The impact fees include $900 for new single-family residential units and $1,000 for multi-family residential unit, which will include townhomes, duplexes, apartments, condos and more.
The council also approved a commercial building impact fee of 50 percent of the assessed building permit fee for commercial, retail and industrial facilities, hotels, motels and any other non-residential structure.
Any final subdivision plat and/or final site development plan, excluding preliminary or conceptual master plans, submitted to the city staff for review by the Lebanon Planning Commission before the ordinance’s passage on second reading will have until Dec. 31, 2017, to obtain building permits under the current building permit fee structure.
Councilors Rick Bell and Joey Carmack expressed heartburn about approving the fees before the passage of the city’s budget. Mayor Bernie Ash introduced the fees with his proposed 2017-2018 fiscal year budget as a way for letting growth throughout the city pay for itself.

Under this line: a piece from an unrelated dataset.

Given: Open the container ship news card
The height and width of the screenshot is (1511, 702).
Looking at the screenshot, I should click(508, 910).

Councilor Chris Crowell previously said he didn’t favor the idea of relying on a non-reliable funding source when growth could and would stop in the county eventually.

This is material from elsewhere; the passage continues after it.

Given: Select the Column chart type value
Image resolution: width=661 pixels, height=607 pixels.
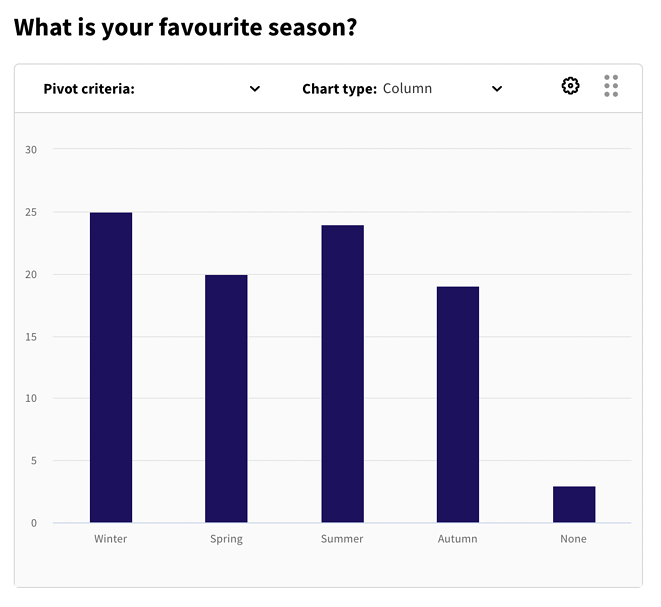Looking at the screenshot, I should [x=407, y=89].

“In 2009, there were multiple months where there were zero building permits issued. How much revenue do you get by multiplying by zero? Zero. We’re talking about going from a reliable source of income to a less reliable source,” Crowell said last week during a budget work session.
The additional revenue from the fees will go to staff the new Lebanon Fire Hall with full-time staff instead of nine full-time and six part-time staffers. The fees will also help fund three additional officers for the Lebanon Police Department.